ContronotiziaLa magica magia del Natale

                                                Prima o poi doveva succedere. Da una tipetta sveglia, che ama fare domande ma soprattutto ascoltare risposte, c’era da aspettarselo. Ci si rende cont...

Prima o poi doveva succedere. Da una tipetta sveglia, che ama fare domande ma soprattutto ascoltare risposte, c’era da aspettarselo. Ci si rende conto di essere adulti quando hai la responsabilità di una risposta che segna uno spartiacque nella vita di un bambino.
“Mamma, ora me lo devi dire, sul serio! Babbo Natale esiste o no?”
Eravamo in macchina, a passo d’uomo nel traffico. Io alla guida, e la mia piccola donna di otto anni seduta dietro. Ho deglutito e lanciato uno sguardo fugace dallo specchietto controlla bimbi. La frase mi è uscita spontanea e carica di emozione: “Certo che esiste”.
Poteva sembrare una risposta scontata, data velocemente per liquidare la questione senza troppa fatica. Ma la risposta non era affatto scontata. La risposta me l’aveva data lei la sera prima.

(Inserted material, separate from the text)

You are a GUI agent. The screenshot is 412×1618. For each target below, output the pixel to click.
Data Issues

Babbo Natale è un signore bonaccione e molto generoso che vive in un paese meraviglioso in una casetta calda calda e piena di oggetti. Ogni anno riceve milioni di lettere che legge pazientemente. Ma Babbo Natale non è solo. Ha uno stuolo di piccoli e magici aiutanti, efficienti e svegli, che svolgono il grosso del lavoro. Altrimenti come farebbe? Leggono, dividono e smistano le lettere per paese, città, sesso e infine per tipologia di regalo. E tutto funziona alla perfezione, perché i piccoli aiutanti sono molto attenti e nulla sfugge ai loro occhi piccoli a alle loro orecchie grandi.
Tutti i doni sono consegnati in una notte grazie alla magia delle renne, e sono tante quelle che partono e trainano le carrozze dorate! E Babbo Natale, pensa, non va in nessuna casa, sta in cielo nella grande carrozza diamantata a controllare che tutto funzioni a perfezione. Si sposta velocemente perché la sua carrozza è la più magica di tutte.
La notte di Natale i piccoli aiutanti entrano nelle case zitti zitti, in due o tre, a volte anche in quattro alla volta, dipende da quanti bambini trovano e dal tipo di regalo. Da noi verranno in due, forse in tre. Quando hanno finito e l’alba comincia a colorare il cielo di rosa (oppure no se nevica, ma è bello lo stesso) tutti gli aiutanti e Babbo Natale tornano a casa e fanno una grande colazione con i dolci più buoni del mondo e poi giocano a tirarsi le palle di neve. Vanno a dormire solo quando l’ultimo regalo è stato aperto, certo, per essere sicuri che tutto sia andato per il meglio. E sai come fanno a saperlo? Dentro ogni casa lasciano delle piccole creaturine magiche, invisibili, che aspettano di vedere se i bimbi sono contenti e poi se ne tornano anche loro. Ora ho tanto sonno….buonanotte.

La magia del Natale non ha niente a che fare con la religione, con le bandiere, con l’età, con le ideologie. La magia del Natale ha a che fare con il sacro che è in noi, e si manifesta in modi diversi nel corso della vita. La capacità di sognare e di creare è la magia che rende possibile tutte le magie.